Marcus Gavius Apicius war ein reicher Feinschmecker und Kochkünstler, der unter Kaiser Tiberius lebte und mit seinen Passionen sein Vermögen durchbrachte. Als sein Reichtum zu sehr geschmolzen war, als dass er den gewohnten Lebensstandard weiter hätte aufrecht erhalten können, wählte er den Freitod. Ihn erwähnen unter anderen Seneca (ad Helv. 10,2f.) - dem wir die erwähnte Nachricht vom Tode dieses Feinschmeckers verdanken -, Plinius der Ältere (9,66) und Tacitus (ann. 4,1). Seinen Namen trägt ein aus der Antike erhaltenes Kochbuch, dessen genaue Autorschaft unklar ist. Es wird allerdings zumindest auch die Position vertreten, der grösste Teil der in dem Buch erhaltenen Rezepte gehe tatsächlich auf Apicius zurück. Um dieses Kochbuch machte sich Alban Thorer als Philologe und Editor verdient. In den unten wiedergegebenen Ausschnitten aus seinem Widmungsbrief an Graf Georg I. von Württemberg-Mömpelgard, den er seiner Apicius-Ausgabe voranstellte, schildert er, wie er durch einen Handschriftenfund zum Apicius-Philologen wurde und welche Schwierigkeiten damit aufgrund der desaströsen Textüberlieferung verbunden waren. Nebenbei macht er auch deutlich, worin er den besonderen Wert des von ihm edierten Werkes sieht. Was er dazu sagt, fügt sich zu seinen belegten wissenschaftlichen Interessen, wenngleich es den modernen Leser zunächst überraschen mag: Thorer ist der Ansicht, (mit Blick auf die Diätetik) Anregungen geben. So unerwartet diese Hoffnung aus heutiger Perspektive auch wirken mag, so ist eine solche Haltung gegenüber diesem Text schon vor Thorer in der (italienischen) Renaissance festzustellen; im 16. Jahrhundert und darüber hinaus wurde der Text mehrmals entweder in Verbindung mit medizinischen Texten oder einzeln von Medizinern ediert; auch in der handschriftlichen Überlieferung begegnet der Text bereits in Verbindung mit genuin medizinischen Texten. Dass Apicius’ Rezepte die Diätetik der Renaissance tatsächlich beeinflusst hätten, ist aber im Ganzen nicht festzustellen.

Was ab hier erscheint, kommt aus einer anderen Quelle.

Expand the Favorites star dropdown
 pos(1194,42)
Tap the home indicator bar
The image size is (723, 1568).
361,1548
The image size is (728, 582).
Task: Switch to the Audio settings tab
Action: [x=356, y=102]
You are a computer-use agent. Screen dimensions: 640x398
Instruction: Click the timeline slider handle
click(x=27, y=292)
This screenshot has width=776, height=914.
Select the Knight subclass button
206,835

Finderfreude und Stolz auf die eigene editorische Leistung kommen in diesem Brief gut zum Ausdruck. Allerdings ist Thorers editorische Leistung in der modernen Forschung nach gründlicher Untersuchung auch kritisch betrachtet worden: er habe sich für seine Apicius-Paraphrase auf eine Verwendung der bereits vorhandenen Edition von Bernardinus Venetus (1500) beschränkt und sein eigenes Manuskript nicht ernsthaft und gründlich benützt – im Vertrauen darauf, dass aufgrund der Seltenheit von Apicius-Ausgaben niemand diese Bequemlichkeit merken würde. Die Ursache dafür könne man in der hohen Arbeitsbelastung suchen, der er damals ausgesetzt war (er edierte 1541 insgesamt fünf Bände). Unter diesem Gesichtspunkt erhalten Thorers Ausführungen im Widmungsbrief einen teilweise fiktiven Charakter. Die hier nicht wiedergegebenen Passagen des Widmungsbriefes beschränken sich im Wesentlichen darauf, den Grafen zu preisen.

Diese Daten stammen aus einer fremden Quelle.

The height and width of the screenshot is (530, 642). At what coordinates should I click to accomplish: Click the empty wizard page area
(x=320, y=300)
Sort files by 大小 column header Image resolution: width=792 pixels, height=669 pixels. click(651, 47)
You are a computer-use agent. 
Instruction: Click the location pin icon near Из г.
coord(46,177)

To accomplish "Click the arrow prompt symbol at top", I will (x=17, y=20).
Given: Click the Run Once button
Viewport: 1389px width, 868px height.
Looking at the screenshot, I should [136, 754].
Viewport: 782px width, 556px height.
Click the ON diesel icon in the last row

In nach der Baseler Edition ebenfalls 1541 herausgekommene Lyoner Ausgabe ist der Index an eine andere Stelle gesetzt und erweitert worden; Text und die auf Basel datierte Widmung sind unverändert. Das von Thorer gefundene Manuskript scheint heute nicht mehr vorhanden zu sein. Der den Editionen von Basel und Lyon vorangestellte Widmungsbrief ist auf den 11. März 1541 in Basel datiert. Der Montpellier-Aufenthalt muss dementsprechend im Jahr 1529 stattgefunden haben. Zwar steht Thorers Name nicht in den Matrikeln der dortigen medizinischen Fakultät, was allerdings nicht notwendig bedeutet, dass seine diesbezügliche Aussage falsch ist.